● YOUR GOAL:
Output all of the material exactly; leave out no line.

------------------------------------------------------------------------

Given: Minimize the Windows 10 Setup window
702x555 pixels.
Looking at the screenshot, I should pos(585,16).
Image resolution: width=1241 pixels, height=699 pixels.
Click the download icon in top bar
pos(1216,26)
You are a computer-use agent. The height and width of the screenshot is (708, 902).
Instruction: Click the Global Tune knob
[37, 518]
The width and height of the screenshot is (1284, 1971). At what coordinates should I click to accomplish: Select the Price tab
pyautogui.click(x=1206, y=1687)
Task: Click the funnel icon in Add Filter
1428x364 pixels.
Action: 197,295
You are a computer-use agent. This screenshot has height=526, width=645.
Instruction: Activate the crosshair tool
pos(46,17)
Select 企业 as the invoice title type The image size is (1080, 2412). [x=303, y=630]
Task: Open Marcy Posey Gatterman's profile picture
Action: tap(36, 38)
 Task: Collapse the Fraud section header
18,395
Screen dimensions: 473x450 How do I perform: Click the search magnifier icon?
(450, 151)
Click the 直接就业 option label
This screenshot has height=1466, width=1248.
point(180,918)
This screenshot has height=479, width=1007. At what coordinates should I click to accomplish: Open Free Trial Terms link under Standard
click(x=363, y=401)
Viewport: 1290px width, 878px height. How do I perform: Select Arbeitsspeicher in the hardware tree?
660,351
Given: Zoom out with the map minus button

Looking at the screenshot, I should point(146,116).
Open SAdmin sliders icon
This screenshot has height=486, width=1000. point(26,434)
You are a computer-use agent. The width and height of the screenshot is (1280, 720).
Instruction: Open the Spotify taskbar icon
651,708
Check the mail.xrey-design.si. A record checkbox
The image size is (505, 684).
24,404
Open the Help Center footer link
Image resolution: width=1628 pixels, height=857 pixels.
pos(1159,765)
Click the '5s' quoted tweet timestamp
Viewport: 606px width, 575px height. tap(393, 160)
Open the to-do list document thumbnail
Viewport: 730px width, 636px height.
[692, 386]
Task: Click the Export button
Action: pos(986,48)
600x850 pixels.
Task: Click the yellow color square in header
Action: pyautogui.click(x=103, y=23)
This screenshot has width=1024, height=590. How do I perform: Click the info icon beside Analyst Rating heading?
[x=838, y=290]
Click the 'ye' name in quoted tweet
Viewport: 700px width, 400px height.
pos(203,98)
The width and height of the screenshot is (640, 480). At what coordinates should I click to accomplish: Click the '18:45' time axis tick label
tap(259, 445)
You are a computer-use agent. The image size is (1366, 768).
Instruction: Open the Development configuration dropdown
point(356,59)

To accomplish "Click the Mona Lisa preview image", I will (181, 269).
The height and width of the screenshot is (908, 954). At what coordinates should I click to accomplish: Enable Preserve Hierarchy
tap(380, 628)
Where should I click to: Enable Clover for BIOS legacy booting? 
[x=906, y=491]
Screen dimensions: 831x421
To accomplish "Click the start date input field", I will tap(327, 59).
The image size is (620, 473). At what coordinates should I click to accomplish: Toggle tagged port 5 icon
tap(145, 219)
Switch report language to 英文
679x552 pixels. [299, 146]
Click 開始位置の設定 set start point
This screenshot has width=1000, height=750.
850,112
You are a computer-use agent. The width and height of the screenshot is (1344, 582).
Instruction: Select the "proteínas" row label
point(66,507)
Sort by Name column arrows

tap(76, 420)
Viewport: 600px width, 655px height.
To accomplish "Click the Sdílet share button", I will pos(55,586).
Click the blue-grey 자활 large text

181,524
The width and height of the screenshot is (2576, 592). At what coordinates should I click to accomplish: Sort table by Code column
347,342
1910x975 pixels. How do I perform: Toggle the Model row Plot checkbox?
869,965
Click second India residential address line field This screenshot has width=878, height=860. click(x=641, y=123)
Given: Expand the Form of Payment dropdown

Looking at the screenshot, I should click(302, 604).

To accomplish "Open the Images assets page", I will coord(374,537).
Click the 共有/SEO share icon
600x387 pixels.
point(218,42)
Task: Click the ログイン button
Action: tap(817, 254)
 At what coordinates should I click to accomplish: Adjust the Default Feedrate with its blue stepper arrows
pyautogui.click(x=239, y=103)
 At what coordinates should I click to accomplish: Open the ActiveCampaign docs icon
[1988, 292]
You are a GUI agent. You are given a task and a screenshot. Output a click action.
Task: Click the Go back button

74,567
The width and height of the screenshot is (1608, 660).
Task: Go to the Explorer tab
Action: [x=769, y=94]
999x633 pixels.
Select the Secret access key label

------------------------------------------------------------------------

● ANSWER BOX:
Given: Minimize the Windows 10 Setup window
702x555 pixels.
Looking at the screenshot, I should pos(585,16).
Image resolution: width=1241 pixels, height=699 pixels.
Click the download icon in top bar
pos(1216,26)
You are a computer-use agent. The height and width of the screenshot is (708, 902).
Instruction: Click the Global Tune knob
[37, 518]
The width and height of the screenshot is (1284, 1971). At what coordinates should I click to accomplish: Select the Price tab
pyautogui.click(x=1206, y=1687)
Task: Click the funnel icon in Add Filter
1428x364 pixels.
Action: 197,295
You are a computer-use agent. This screenshot has height=526, width=645.
Instruction: Activate the crosshair tool
pos(46,17)
Select 企业 as the invoice title type The image size is (1080, 2412). [x=303, y=630]
Task: Open Marcy Posey Gatterman's profile picture
Action: tap(36, 38)
 Task: Collapse the Fraud section header
18,395
Screen dimensions: 473x450 How do I perform: Click the search magnifier icon?
(450, 151)
Click the 直接就业 option label
This screenshot has height=1466, width=1248.
point(180,918)
This screenshot has height=479, width=1007. At what coordinates should I click to accomplish: Open Free Trial Terms link under Standard
click(x=363, y=401)
Viewport: 1290px width, 878px height. How do I perform: Select Arbeitsspeicher in the hardware tree?
660,351
Given: Zoom out with the map minus button

Looking at the screenshot, I should point(146,116).
Open SAdmin sliders icon
This screenshot has height=486, width=1000. point(26,434)
You are a computer-use agent. The width and height of the screenshot is (1280, 720).
Instruction: Open the Spotify taskbar icon
651,708
Check the mail.xrey-design.si. A record checkbox
The image size is (505, 684).
24,404
Open the Help Center footer link
Image resolution: width=1628 pixels, height=857 pixels.
pos(1159,765)
Click the '5s' quoted tweet timestamp
Viewport: 606px width, 575px height. tap(393, 160)
Open the to-do list document thumbnail
Viewport: 730px width, 636px height.
[692, 386]
Task: Click the Export button
Action: pos(986,48)
600x850 pixels.
Task: Click the yellow color square in header
Action: pyautogui.click(x=103, y=23)
This screenshot has width=1024, height=590. How do I perform: Click the info icon beside Analyst Rating heading?
[x=838, y=290]
Click the 'ye' name in quoted tweet
Viewport: 700px width, 400px height.
pos(203,98)
The width and height of the screenshot is (640, 480). At what coordinates should I click to accomplish: Click the '18:45' time axis tick label
tap(259, 445)
You are a computer-use agent. The image size is (1366, 768).
Instruction: Open the Development configuration dropdown
point(356,59)

To accomplish "Click the Mona Lisa preview image", I will (181, 269).
The height and width of the screenshot is (908, 954). At what coordinates should I click to accomplish: Enable Preserve Hierarchy
tap(380, 628)
Where should I click to: Enable Clover for BIOS legacy booting? 
[x=906, y=491]
Screen dimensions: 831x421
To accomplish "Click the start date input field", I will tap(327, 59).
The image size is (620, 473). At what coordinates should I click to accomplish: Toggle tagged port 5 icon
tap(145, 219)
Switch report language to 英文
679x552 pixels. [299, 146]
Click 開始位置の設定 set start point
This screenshot has width=1000, height=750.
850,112
You are a computer-use agent. The width and height of the screenshot is (1344, 582).
Instruction: Select the "proteínas" row label
point(66,507)
Sort by Name column arrows

tap(76, 420)
Viewport: 600px width, 655px height.
To accomplish "Click the Sdílet share button", I will pos(55,586).
Click the blue-grey 자활 large text

181,524
The width and height of the screenshot is (2576, 592). At what coordinates should I click to accomplish: Sort table by Code column
347,342
1910x975 pixels. How do I perform: Toggle the Model row Plot checkbox?
869,965
Click second India residential address line field This screenshot has width=878, height=860. click(x=641, y=123)
Given: Expand the Form of Payment dropdown

Looking at the screenshot, I should click(302, 604).

To accomplish "Open the Images assets page", I will coord(374,537).
Click the 共有/SEO share icon
600x387 pixels.
point(218,42)
Task: Click the ログイン button
Action: tap(817, 254)
 At what coordinates should I click to accomplish: Adjust the Default Feedrate with its blue stepper arrows
pyautogui.click(x=239, y=103)
 At what coordinates should I click to accomplish: Open the ActiveCampaign docs icon
[1988, 292]
You are a GUI agent. You are given a task and a screenshot. Output a click action.
Task: Click the Go back button

74,567
The width and height of the screenshot is (1608, 660).
Task: Go to the Explorer tab
Action: [x=769, y=94]
999x633 pixels.
Select the Secret access key label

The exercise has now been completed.